1 -Dr. Simon Cotton, ECIT, Queen's University, Belfast, in Management Information Systems (O'Brien and Marakas, 2010, Global Edition)
Conditional use of "free" public WiFi is predicated upon the assumption that users are willing to accept the intrusion of advertisements or market research for the convenience of immediate internet access. Many might be willing to pay for limited hotspot access on isolated occasions, or, in the case of frequent users, subscribe to long-term service agreements through services such as Boingo or AT&T WiFi. However, casual hotspot users are not likely to pay for a quick facebook update or casual email check; it is this larger segment of users that are targeted by conditional WiFi providers. Whether subject to obligatory advertisements, market research surveys, or more furtive (and potentially sinister) methods, such as keystroke loggers, activity-tracking cookies, and intrusive adware, users consent for convenience, often ignorant of the uses to which their data may be put (and, more importantly, by whom).

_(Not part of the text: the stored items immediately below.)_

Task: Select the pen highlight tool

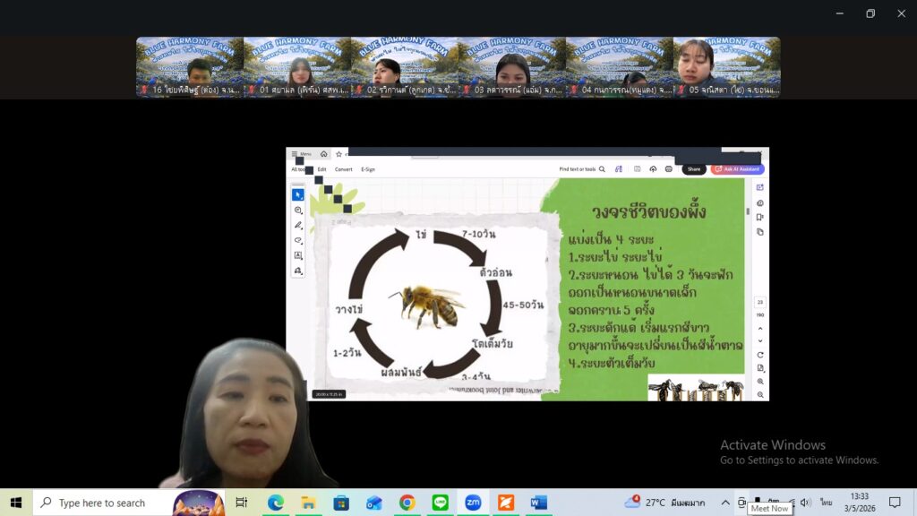Action: point(298,225)
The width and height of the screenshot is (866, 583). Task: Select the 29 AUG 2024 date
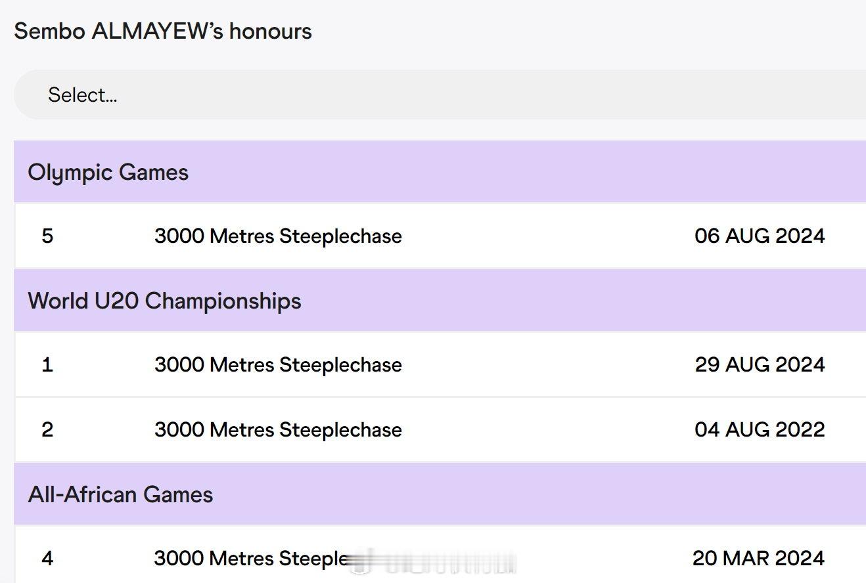click(760, 364)
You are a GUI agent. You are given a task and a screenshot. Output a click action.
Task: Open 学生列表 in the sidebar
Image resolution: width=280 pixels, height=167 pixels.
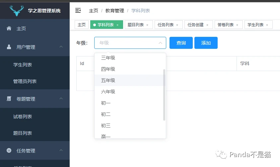(23, 65)
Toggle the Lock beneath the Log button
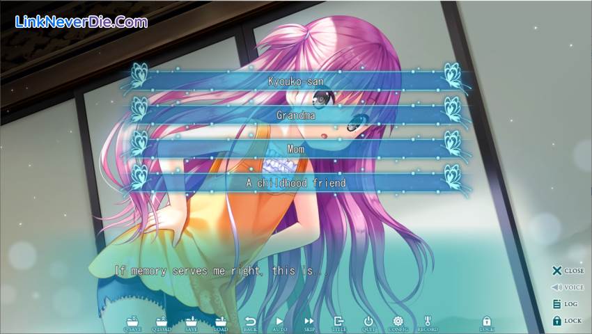 click(567, 321)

The potential security risks are legion: whether working from a personal or corporate device, sensitive information can be unwittingly accessed or disclosed. Organizations are often targets, whether by so-called "hacktivists" or individual ne'er-do-wells with an eye toward phishing and pharming, or in some (alleged) cases, by national governments engaged in espionage. Individuals are at equal or greater risk from the above, whether due to their organizational affiliations or by pure chance; by clicking on the wrong sponsored ad while using conditional-use public WiFi, a user can be exposed to the Conficker worm, among many other types of malware, and assimilated into the botnet. The botmaster makes no exceptions for intent:
Whether on a personal, business, or government-issued laptop, there is a level of risk implicit in conditional-use public WiFi networks.In fact, as has been recently demonstrated by the infection of US drone aircraft with a keylogger virus, even the most technically secure network can be compromised by human use patterns: it was suggested by Noah Schachtman in an interview with Guy Raz on NPR that the use of removable storage devices between internet-enabled computers and terminals in the closed, heavily secured US military network was responsible for the transmission of the virus to the drones. In Sum: Non-Buyer Beware.